Communicating with Their Loved One
The most common struggle for caregivers is effective communication. Alzheimer's dementia patients may suffer from short-term memory loss and forget what happened a few minutes ago, resulting in confusion and frustration.
Caring for a loved one with dementia or Alzheimer's is very time consuming, medically expensive, and require many other accommodations of caregivers.
Qualifying for Disability Benefits with Alzheimer’s
Most people mistakenly think that Alzheimer’s only strikes senior citizens and therefore does not qualify one for disability benefits. However, due to the possibility of early onset Alzheimer’s (which affects nearly 200,000 people under age 65), the condition may enable one to qualify for disability benefits.

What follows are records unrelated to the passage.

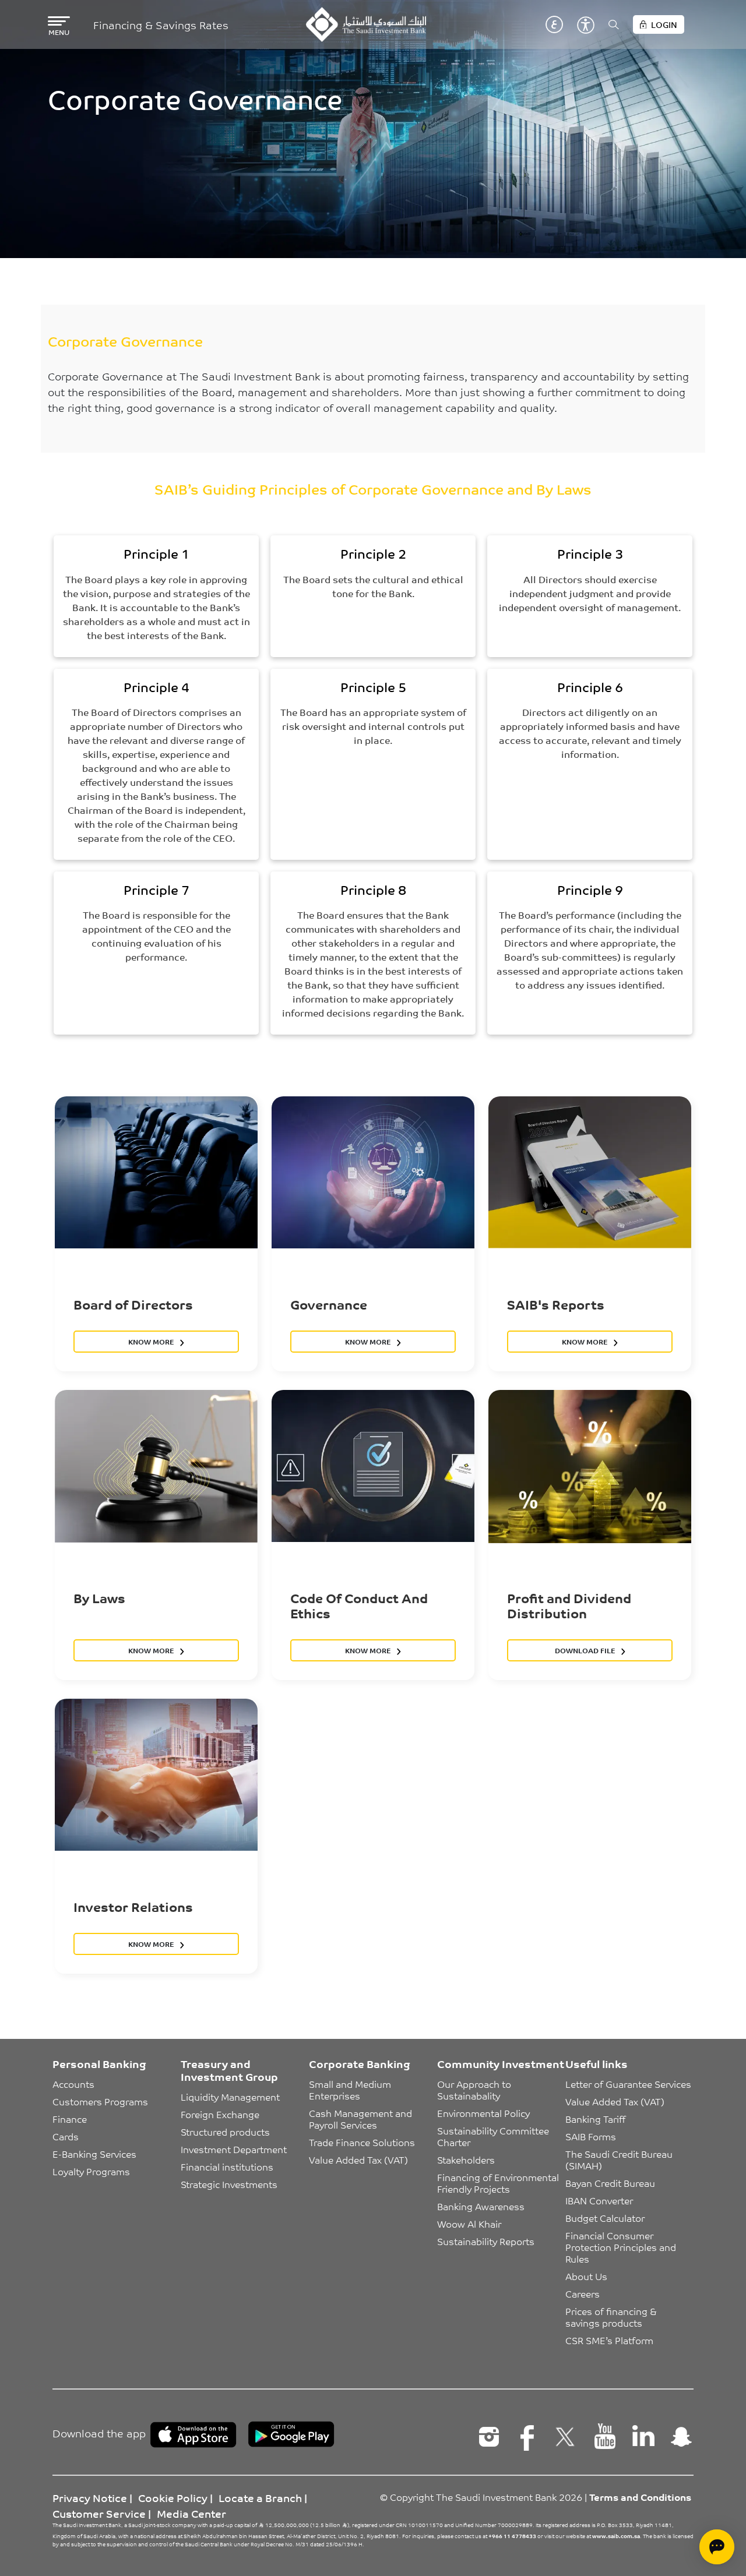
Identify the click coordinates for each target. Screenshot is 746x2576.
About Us (586, 2276)
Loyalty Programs (91, 2171)
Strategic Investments (229, 2184)
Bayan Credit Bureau (610, 2183)
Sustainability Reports (485, 2241)
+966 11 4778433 (512, 2535)
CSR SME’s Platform (609, 2340)
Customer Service (99, 2513)
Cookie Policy (172, 2497)
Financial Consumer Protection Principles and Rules (621, 2247)
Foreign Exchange (220, 2114)
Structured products (225, 2131)
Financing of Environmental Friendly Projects (499, 2183)
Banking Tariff (595, 2119)
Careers (582, 2293)
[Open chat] (716, 2546)
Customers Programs (100, 2101)
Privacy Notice (89, 2497)
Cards (65, 2136)
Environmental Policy (483, 2113)
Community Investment (500, 2063)
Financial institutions (227, 2166)
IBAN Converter (599, 2200)
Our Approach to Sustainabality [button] (475, 2090)
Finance (69, 2119)
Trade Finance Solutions (362, 2142)
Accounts (73, 2084)
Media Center (191, 2513)
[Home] (365, 24)
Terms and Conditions (640, 2497)
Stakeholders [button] (466, 2159)
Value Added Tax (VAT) (358, 2159)
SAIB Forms (590, 2136)
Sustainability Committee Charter (494, 2136)
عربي (554, 24)
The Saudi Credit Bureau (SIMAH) (620, 2159)
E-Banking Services (94, 2154)
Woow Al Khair (469, 2223)
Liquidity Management (230, 2096)
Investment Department (234, 2149)
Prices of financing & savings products (612, 2317)
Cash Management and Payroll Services (361, 2119)
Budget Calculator (605, 2218)
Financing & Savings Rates (160, 25)
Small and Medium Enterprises (351, 2090)
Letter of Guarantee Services (628, 2084)
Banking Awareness (481, 2206)
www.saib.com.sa (616, 2535)
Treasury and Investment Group (229, 2069)
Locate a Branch (260, 2497)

In fact, early onset Alzheimer’s is on the Social Security Administration’s list of compassionate allowances (CAL). This means that persons who are diagnosed with early onset Alzheimer’s and can prove that they are suffering from this condition are eligible for expedited processing of their disability application. This often means that they will automatically qualify for benefits as a result of the disabling nature of their condition.
Applying for Benefits
The challenge that faces most Alzheimer's dementia patients is proving that they actually have the condition. Early onset Alzheimer’s can be difficult to diagnose because the condition hasn’t progressed and manifested its damaging effects over time. It is, therefore, important to keep all medical and treatment records handy as you prepare your disability application. You may need a loved one to help you file the application if the condition is already impairing your functionality.

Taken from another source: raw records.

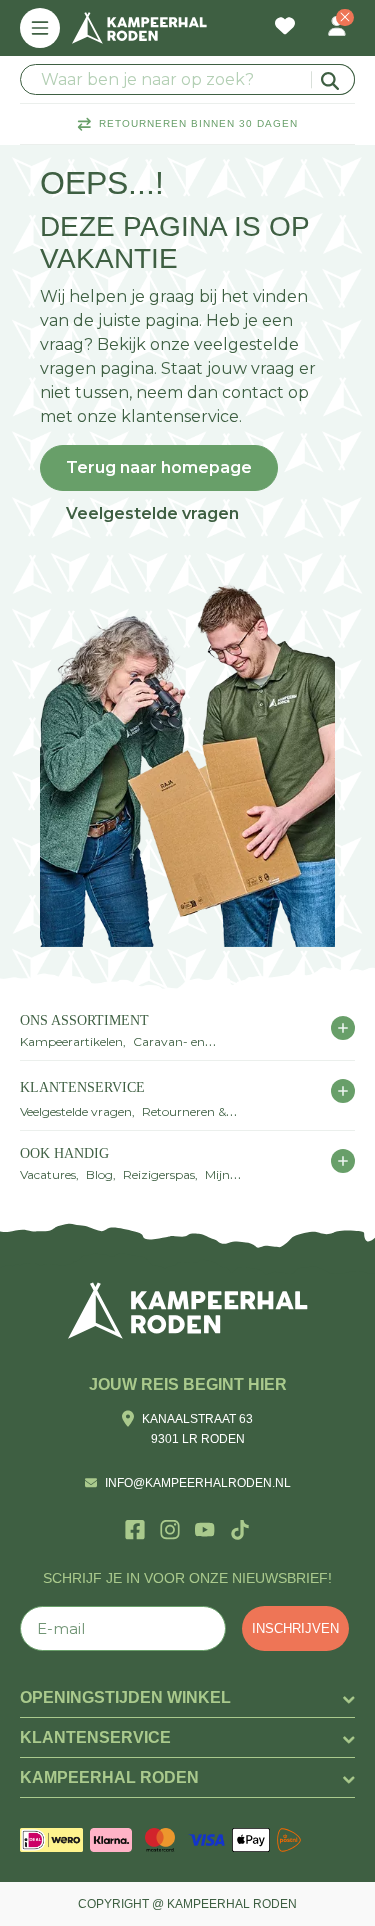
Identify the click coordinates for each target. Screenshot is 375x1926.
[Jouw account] (337, 28)
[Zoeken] (333, 79)
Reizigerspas (159, 1174)
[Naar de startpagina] (139, 28)
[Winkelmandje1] (311, 16)
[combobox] (187, 79)
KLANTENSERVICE (82, 1087)
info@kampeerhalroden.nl (198, 1483)
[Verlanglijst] (285, 28)
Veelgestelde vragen (152, 513)
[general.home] (188, 1310)
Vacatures (48, 1174)
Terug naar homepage (159, 467)
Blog (99, 1174)
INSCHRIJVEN (295, 1628)
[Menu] (40, 28)
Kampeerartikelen (71, 1041)
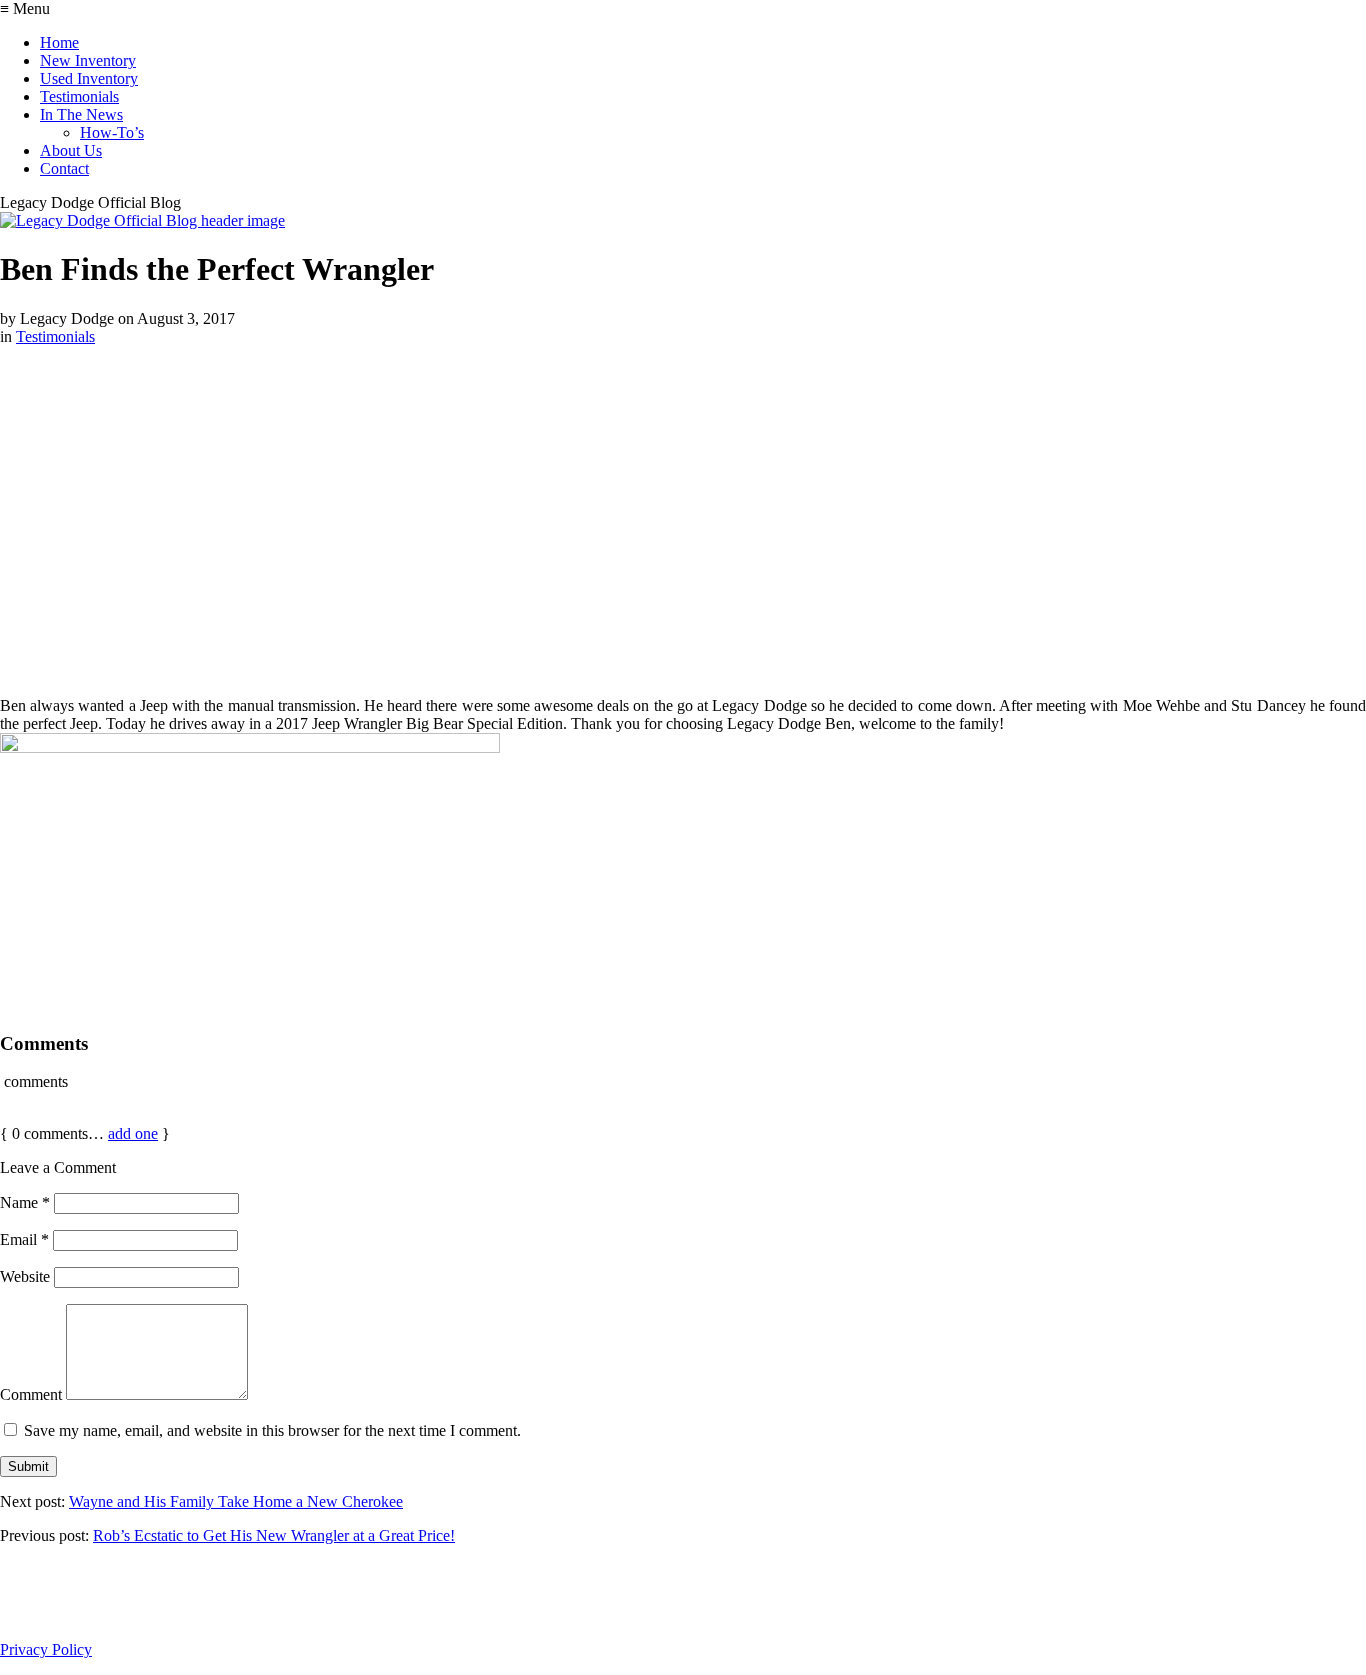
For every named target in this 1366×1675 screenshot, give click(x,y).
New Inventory (88, 60)
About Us (71, 150)
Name (25, 1202)
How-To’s (112, 132)
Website (25, 1276)
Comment (31, 1394)
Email (24, 1239)
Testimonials (79, 96)
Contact (64, 168)
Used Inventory (89, 78)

The SSA also may assess a patient’s abilities in various areas, such as their ability to understand instructions, remember basic information, and apply their knowledge to certain tasks. They also may assess one’s ability to concentrate on specific tasks and to interact effectively with others. If they find significant struggles in these areas, the patient also can qualify for disability benefits.
When applying for disability benefits for a loved one with Alzheimer's dementia, it is important to consult disability experts who can guide you through the application process. This can help to make sure that your loved one has the best chance of receiving the benefits they deserve.